Além disso, os registros genealógicos na Bíblia eram necessários para identificar o Messias, que, conforme havia sido predito, seria um descendente direto do Rei Davi. — 2 Samuel 7:12, 13; Lucas 1:32; 3:23-31.
Embora os cristãos não precisem obedecer à Lei mosaica, eles precisam exercer fé no predito Messias, Jesus Cristo.
As genealogias antigas preservadas na Bíblia provam que Jesus era mesmo o prometido “filho de Davi”. E os detalhes sobre os sacrifícios aumentam nosso apreço pelo ainda mais importante sacrifício que Jesus fez, fortalecendo nossa fé no valor desse sacrifício. — Hebreus 9:11, 12.
Numa carta à congregação cristã em Roma, no primeiro século, Paulo escreveu:
“Todas as coisas escritas outrora foram escritas para a nossa instrução, para que, por intermédio da nossa perseverança e por intermédio do consolo das Escrituras, tivéssemos esperança”. (Romanos 15:4)
Esse texto nos lembra de que a Bíblia foi escrita para nosso benefício — mas não apenas para o nosso.

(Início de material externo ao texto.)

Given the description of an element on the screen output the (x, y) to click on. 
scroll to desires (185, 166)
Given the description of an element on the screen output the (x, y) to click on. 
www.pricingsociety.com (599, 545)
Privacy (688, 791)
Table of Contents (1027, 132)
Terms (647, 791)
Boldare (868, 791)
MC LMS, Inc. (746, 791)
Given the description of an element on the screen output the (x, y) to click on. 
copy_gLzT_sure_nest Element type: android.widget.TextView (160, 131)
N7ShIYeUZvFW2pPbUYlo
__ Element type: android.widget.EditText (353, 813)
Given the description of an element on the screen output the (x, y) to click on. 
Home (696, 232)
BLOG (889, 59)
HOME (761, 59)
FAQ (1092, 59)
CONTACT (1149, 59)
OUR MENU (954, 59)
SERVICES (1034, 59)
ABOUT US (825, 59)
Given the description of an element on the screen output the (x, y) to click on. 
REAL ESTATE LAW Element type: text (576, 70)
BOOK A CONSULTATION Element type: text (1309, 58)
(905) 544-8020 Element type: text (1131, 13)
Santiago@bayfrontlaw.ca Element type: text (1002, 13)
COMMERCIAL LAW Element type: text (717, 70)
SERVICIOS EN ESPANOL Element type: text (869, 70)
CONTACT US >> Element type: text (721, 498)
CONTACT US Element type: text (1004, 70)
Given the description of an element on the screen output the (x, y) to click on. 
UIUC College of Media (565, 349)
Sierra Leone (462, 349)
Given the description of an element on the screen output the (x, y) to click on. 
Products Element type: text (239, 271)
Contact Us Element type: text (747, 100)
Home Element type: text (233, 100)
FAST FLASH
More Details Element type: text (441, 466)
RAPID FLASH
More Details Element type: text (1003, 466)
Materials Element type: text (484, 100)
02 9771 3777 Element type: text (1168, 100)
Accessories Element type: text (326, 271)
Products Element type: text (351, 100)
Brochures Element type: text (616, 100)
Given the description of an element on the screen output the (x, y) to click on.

Por mais de 3.500 anos, suas palavras inspiradas têm orientado, instruído e corrigido o povo de Deus — no deserto do Sinai, na Terra Prometida, no exílio em Babilônia, no Império Romano e hoje no mundo inteiro. Nenhum outro livro pode com razão afirmar isso a respeito de si próprio. Como as raízes de uma macieira, o valor de algumas partes da Bíblia talvez seja difícil de ser notado à primeira vista.
Pode ser que seja preciso “cavar um pouco” para descobrir seu valor, mas esse esforço valerá muito a pena!